There was the first picture of Lucius Malfoy she had found, attached to an article about potions making.
He appeared to be about seventeen, standing beside a cauldron, dressed all in black, wearing some sort of smock, presumably to prevent the ingredients from splashing on his. His hair was pulled back at the nape of his neck—not as long as it was now, but enough to twist it into a sort of sloppy bun. Lucius’ young face was cut harshly—a pointed jaw, a stark and aquiline nose, shelved cheekbones, raised eyebrows. He was staring at the camera so silently and so intensely that she didn’t realise that it was a wizarding photo at first until he tilted his head to the side, drumming his fingers along the rim of the cauldron.
Ginny bent to look at the photo, meeting eyes with the young man. She exhaled a puff of breath.
He looked so young. So youngand so—not innocent, never innocent, but rather carefree compared to how he looked in his later life.
She slid the article into her purse.
Narcissa.
The word was scribbled down on her pad. What had come of Narcissa? As far as she knew, they had been in love—or had at least had a mutual respect and admiration for each other. She shuffled through newer articles, using a tailored searching spell, pulling out papers until she found—
Divorce.
She hadn’t really been aware of that. That was rich. She thought that Purebloods tended to only separate—divorce being the last resort.
And then on to—
Draco.
Yes, their only child. The little git.
Ginny couldn’t be angry with Draco. Unlike the other members of Gryffindor house and the Golden Trio, she had been quiet and observant during her dwindling time at school, and she had seen the anguish that Malfoy had gone through in his sixth year.
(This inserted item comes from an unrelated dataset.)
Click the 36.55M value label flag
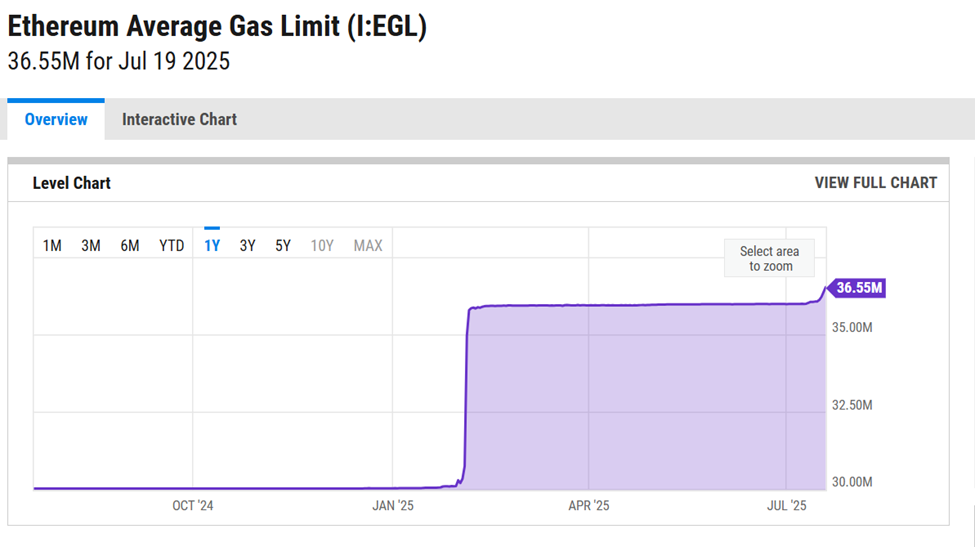point(858,288)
Now, they were civil. One time he had even winked at her when she had run into him at a Ministry function, and she had smiled back, putting her hand on his shoulder as she asked how his son was, how his wife was. Harry had glowered but hadn’t spoken.
What was the use of holding onto shite from the past?
Draco—
—had been the apple of their eyes. Ginny remembered that, remembered how the two Malfoy parents had sprinted across the battlefield toward the end, hadn’t cared about any allegiances, had ran, ran, their long pale hair streaming behind them, as they had searched for their son.
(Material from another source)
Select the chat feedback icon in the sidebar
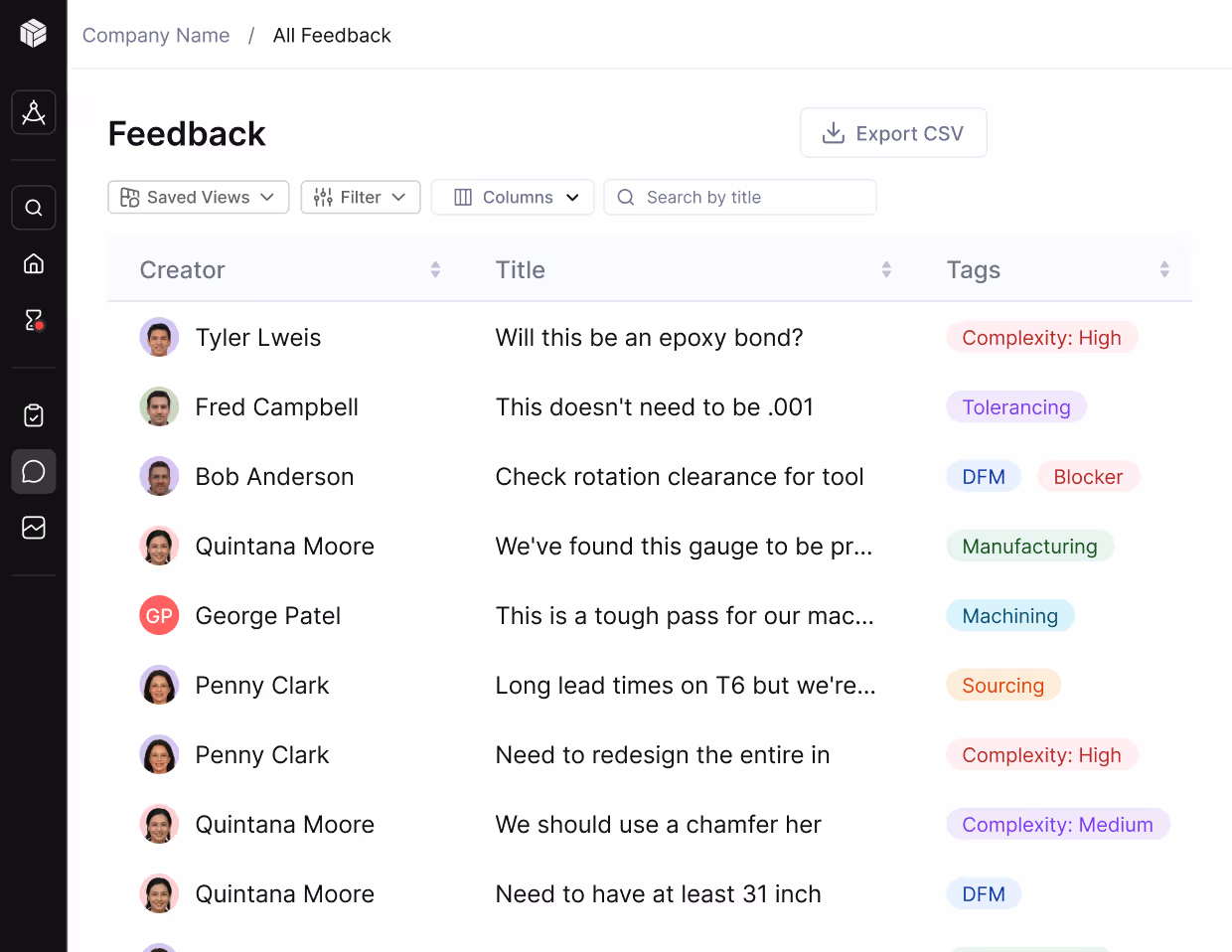Viewport: 1232px width, 952px height. pos(33,471)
The sight of the three of them, huddled together, in the Great Hall after all had been said and done—it was an image that Ginny could—would—never forget—their hair streaked with dirt and blood, Lucius’ nose bleeding, Draco clinging to his mother’s robes like an infant, not ashamed at all, Narcissa bowed over her two men.
Durmstrang.
Oh, yes—the fact that Lucius had wanted to send his only child to a far away school because it was stricter, more stoic—Ginny rolled her eyes.
Tradition.
Rules.
Perfectionism.
Those didn’t even need to be looked up in the archives. They were a given.
Voldemort.
Ah. This one would have to be broached with him directly. Same with—
Death Eater.
As chilling as his past was—or was purported to be—Ginny knew that in order to get any proper story, any truth, she was going to have to go directly to Lucius and ask the pertinent questions, despite any residual fear or distrust that she would have. She didn’t trust Lucius, but she trusted the Prophet from 20-30 years ago even less. She simply just didn’t trust the Prophet archives on either of these terms. So much had been swilled around the press back then—anyone with money controlled the news, and nothing had been reliable. She wasn’t sure how reliable Lucius Malfoy would be, but she would hazard a guess that he was going to be more truthful than the paper.
Help.
She wrote the word down, knowing what it meant—that she was going to be in over her head, no matter how much research she did—that really only Lucius Malfoy could tell her his entire history.
Fuck.
Oh yes.
Fuck.
And with her life falling to shite around her, not doing much of thatnow.
Fuck.
God help her, she was going in over her head with this one.